Which lines of the records below contain the word "chart"? Pick out each one and copy it.

━━━ RECORDS ━━━

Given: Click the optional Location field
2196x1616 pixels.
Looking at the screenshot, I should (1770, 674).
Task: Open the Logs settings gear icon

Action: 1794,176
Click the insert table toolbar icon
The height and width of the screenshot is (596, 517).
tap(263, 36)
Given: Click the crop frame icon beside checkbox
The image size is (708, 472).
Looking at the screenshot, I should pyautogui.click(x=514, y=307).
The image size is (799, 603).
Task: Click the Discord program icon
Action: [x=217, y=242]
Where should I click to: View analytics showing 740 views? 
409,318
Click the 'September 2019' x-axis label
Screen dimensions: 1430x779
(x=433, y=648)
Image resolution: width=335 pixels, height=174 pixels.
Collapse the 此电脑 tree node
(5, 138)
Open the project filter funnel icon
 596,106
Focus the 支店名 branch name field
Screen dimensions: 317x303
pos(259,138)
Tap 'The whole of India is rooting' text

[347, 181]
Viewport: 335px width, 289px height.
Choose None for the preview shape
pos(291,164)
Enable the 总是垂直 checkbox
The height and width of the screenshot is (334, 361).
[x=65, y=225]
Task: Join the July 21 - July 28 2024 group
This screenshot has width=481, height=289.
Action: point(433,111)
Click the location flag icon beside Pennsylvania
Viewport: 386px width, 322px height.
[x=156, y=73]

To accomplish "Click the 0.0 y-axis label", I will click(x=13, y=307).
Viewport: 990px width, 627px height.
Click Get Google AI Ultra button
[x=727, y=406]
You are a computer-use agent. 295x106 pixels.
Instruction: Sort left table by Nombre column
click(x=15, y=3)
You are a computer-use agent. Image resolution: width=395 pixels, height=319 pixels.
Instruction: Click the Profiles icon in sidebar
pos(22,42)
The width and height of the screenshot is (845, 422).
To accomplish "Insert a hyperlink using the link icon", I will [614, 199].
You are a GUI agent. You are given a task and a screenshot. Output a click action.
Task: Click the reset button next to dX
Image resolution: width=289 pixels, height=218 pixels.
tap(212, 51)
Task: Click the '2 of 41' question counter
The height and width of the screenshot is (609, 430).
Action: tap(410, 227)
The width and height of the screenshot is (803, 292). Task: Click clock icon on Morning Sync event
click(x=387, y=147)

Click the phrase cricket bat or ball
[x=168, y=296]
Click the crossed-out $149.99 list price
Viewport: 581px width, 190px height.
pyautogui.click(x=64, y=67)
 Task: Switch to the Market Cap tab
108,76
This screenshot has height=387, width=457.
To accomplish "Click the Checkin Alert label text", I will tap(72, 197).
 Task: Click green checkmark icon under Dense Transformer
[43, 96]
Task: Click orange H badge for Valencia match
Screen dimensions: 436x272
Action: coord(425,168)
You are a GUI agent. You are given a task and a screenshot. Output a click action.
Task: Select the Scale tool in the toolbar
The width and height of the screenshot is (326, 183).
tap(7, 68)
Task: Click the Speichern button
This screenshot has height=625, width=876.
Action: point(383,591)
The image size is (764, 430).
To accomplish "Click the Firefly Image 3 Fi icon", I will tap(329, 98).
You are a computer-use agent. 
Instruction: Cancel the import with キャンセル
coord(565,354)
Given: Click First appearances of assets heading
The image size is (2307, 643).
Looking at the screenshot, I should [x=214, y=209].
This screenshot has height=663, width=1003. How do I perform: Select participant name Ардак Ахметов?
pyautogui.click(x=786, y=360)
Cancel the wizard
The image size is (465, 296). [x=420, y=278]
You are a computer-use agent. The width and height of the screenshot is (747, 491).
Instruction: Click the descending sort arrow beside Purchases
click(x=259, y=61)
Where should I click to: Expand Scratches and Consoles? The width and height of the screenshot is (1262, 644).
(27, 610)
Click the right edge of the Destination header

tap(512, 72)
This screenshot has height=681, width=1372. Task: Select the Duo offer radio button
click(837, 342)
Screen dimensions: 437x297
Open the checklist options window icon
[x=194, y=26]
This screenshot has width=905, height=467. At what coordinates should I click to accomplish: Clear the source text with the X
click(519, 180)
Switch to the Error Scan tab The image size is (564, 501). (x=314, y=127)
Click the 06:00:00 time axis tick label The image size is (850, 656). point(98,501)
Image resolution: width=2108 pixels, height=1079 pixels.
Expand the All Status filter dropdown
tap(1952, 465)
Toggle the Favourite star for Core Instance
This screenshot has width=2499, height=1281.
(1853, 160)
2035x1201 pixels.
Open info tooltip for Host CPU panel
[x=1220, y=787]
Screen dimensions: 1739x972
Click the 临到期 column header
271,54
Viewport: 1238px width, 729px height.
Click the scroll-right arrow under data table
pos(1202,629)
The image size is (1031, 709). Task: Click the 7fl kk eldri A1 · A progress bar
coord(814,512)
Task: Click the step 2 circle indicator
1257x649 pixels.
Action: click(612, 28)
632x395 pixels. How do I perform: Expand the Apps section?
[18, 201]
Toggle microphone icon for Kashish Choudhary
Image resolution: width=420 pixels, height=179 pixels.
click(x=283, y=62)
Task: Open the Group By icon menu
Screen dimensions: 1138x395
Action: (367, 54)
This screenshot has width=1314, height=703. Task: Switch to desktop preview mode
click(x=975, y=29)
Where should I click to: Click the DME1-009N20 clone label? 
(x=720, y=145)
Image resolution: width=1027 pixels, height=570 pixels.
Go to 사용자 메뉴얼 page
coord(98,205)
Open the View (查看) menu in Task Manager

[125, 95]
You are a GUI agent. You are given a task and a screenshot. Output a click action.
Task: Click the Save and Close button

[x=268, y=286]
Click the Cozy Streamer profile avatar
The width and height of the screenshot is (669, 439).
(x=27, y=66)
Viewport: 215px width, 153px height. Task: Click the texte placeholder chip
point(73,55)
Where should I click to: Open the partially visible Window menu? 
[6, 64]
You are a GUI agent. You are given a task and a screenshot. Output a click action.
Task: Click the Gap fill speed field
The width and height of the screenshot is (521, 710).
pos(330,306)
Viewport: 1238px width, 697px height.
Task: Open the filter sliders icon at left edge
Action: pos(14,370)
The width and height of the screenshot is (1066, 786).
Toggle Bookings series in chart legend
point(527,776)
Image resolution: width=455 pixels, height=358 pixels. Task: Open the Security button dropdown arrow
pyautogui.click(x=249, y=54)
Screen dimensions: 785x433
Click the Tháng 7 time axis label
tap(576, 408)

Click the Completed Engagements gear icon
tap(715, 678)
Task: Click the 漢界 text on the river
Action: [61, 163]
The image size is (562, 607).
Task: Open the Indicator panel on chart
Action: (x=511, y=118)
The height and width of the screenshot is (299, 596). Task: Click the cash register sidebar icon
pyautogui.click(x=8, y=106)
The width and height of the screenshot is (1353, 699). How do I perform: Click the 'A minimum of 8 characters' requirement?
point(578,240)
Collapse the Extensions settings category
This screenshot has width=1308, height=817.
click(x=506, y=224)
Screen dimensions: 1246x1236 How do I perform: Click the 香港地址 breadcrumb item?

━━━

### TASK OUTPUT:
Toggle Bookings series in chart legend
Task: Open the Indicator panel on chart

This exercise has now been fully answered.